After following the survival of the patients related to each one of the variables, for a period of 120 months, it could be noted that there was a downward trend in the survival of the male patients, something that was also noted in those patients who engage in risk activities such as consumption of alcohol or tobacco as well as those who presented with a diagnosis in an advanced stage (EIII and EIV). Equally, it was not possible to demonstrate that the presence of HPV infection would have a direct effect on survival. However, it would appear that an integration of the viral genome could be the determining factor since in those cases, where the HPV-16 genome was integrated, the survival was lower than in those cases, where it was in an episomal form.
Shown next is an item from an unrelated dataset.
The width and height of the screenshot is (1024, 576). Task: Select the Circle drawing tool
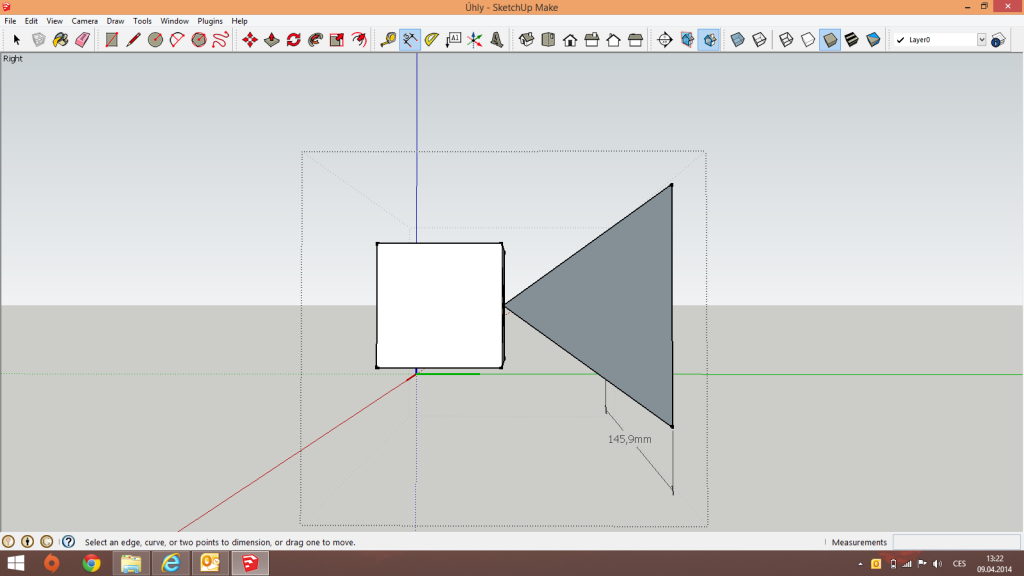(x=155, y=40)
Although there was a statistically significant evidence to support this, this could be attributed to the low number of samples included (Figures 1 and 2).
Conclusions
The oral cavity is the most common anatomical location for tumour growth, which could be due to it being in direct contact with aetiological agents. On the other hand, the presence of HPV-16 is established as the most common viral infection, considering the physical status of the viral genome as the determining factor for being able to establish the response to the employed therapies. It is suggested that HPV-positive patients, especially with oropharyngeal cancer, have a better prognosis than those who develop this type of cancer in other anatomical locations in the upper aerodigestive tract; these differences in prognosis could be due to the physical status of the viral genome in the host cell. However, the need to carry out more studies should be highlighted, to be able to evidence the role of HPV infection in carcinogenesis.
Conflicts of interest
The authors have no conflicts of interest to declare.
Acknowledgments
The research was financed by FONACIT under the research projects G-2005000408, 2013000413 and Misión Ciencia (Science Mission) LPL-20074001088.